--- DOCUMENT PASSAGE Enclosed Below ---
One big clue is Citizen-Ship’s SL-6 reed transmitter which was introduced just 8 months prior to its first production proportional, the APT. Compare these product announcement pictures for the two products (Mar 64 RCM and Jan-Feb 65 GL):
The resemblance
is so striking as to defy co-incidence. It appears
Citizen-Ship’s first proportional system, commercially
produced in large numbers, was itself a reed transitional
hybrid or mini-version of the 4 stick reed-imitating
proportional. Notice how the motor control is in the same
position and uses the same reed-type switch with the same
labeling, the rudder control is in the same position on the
right with the same labeling and the elevator control is in
the same position on the left with the same labeling. Other
2-3 channel proportionals combined rudder/aileron and
elevator on a single stick. To top it all off, the cases
used for the APT proportional transmitter and the SL-6 reed
transmitter are the same.
--- End of Enclosed DOCUMENT PASSAGE ---
--- INFORMATION SHOWN Enclosed Below ---
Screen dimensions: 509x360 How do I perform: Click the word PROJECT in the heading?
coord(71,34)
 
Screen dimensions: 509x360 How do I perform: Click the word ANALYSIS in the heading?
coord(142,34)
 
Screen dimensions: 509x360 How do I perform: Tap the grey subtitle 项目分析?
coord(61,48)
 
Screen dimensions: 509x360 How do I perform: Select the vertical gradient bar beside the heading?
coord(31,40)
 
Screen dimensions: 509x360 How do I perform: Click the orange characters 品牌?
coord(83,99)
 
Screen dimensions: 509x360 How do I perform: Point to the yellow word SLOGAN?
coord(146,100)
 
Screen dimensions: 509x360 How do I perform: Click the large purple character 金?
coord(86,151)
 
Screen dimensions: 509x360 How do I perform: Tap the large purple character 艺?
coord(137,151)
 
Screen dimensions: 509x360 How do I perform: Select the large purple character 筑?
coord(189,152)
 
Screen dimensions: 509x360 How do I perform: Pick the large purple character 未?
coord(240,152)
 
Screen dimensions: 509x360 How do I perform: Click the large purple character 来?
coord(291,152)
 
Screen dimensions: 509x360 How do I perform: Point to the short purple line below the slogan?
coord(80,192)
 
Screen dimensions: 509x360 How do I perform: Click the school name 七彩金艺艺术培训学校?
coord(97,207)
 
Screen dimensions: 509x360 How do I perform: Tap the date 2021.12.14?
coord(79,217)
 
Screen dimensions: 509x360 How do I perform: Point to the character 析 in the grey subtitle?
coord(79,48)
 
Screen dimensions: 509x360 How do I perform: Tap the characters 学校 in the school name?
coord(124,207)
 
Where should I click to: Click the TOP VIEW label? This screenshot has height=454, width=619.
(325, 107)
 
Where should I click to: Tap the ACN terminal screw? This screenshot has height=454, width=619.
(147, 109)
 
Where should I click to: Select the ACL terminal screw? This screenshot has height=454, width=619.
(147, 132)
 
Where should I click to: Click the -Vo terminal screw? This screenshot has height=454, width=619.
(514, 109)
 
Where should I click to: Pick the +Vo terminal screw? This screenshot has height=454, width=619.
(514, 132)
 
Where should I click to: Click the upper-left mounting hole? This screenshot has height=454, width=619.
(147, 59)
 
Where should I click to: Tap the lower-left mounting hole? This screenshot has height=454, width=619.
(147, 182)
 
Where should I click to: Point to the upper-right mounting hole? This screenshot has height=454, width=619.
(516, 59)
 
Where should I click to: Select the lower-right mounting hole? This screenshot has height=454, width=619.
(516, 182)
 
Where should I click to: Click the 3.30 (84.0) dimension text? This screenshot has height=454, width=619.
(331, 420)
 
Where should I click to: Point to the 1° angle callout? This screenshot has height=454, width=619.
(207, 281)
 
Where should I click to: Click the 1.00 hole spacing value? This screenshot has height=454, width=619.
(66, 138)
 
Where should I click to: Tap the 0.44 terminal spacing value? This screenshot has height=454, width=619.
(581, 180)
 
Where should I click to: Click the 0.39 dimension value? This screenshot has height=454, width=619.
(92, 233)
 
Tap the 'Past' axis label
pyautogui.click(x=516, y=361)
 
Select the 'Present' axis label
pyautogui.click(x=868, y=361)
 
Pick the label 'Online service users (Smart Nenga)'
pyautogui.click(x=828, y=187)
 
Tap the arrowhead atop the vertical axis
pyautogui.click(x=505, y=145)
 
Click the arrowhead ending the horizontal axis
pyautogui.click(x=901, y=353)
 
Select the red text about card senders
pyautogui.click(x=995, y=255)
--- End of Enclosed INFORMATION SHOWN ---
WORK TO BE COMPLETED: Please continue the passage comparing Citizen-Ship's APT proportional transmitter with its SL-6 reed transmitter, picking up right after its final sentence.

RESULT FOR THIS EXERCISE:
Citizen-Ship’s first digital system was not announced until
June 1966. By then, stick modes were well established in
the industry and there should have been no further
consideration of 4 stick reed imitations. So how can this
transmitter be explained? One possibility is that it was
made much earlier. It has the same sticks as Citizen-Ship’s
first production proportional, the analog “APT”. By the
time Citizen-Ship announced the APT in January, 1965,
digital systems were on the ascendancy and said by RCM and
others to be the future of radio control.
Vernon MacNabb and his engineers were so competent and
attuned to industry trends that they could well have been
working on a digital system at the time their first analog
was introduced, or even earlier. If so, this transmitter
may have been Citizen-Ship’s first digital proportional and
would naturally have used the same stick, gimbals, pots and
reedlike control layout as their first production
proportional.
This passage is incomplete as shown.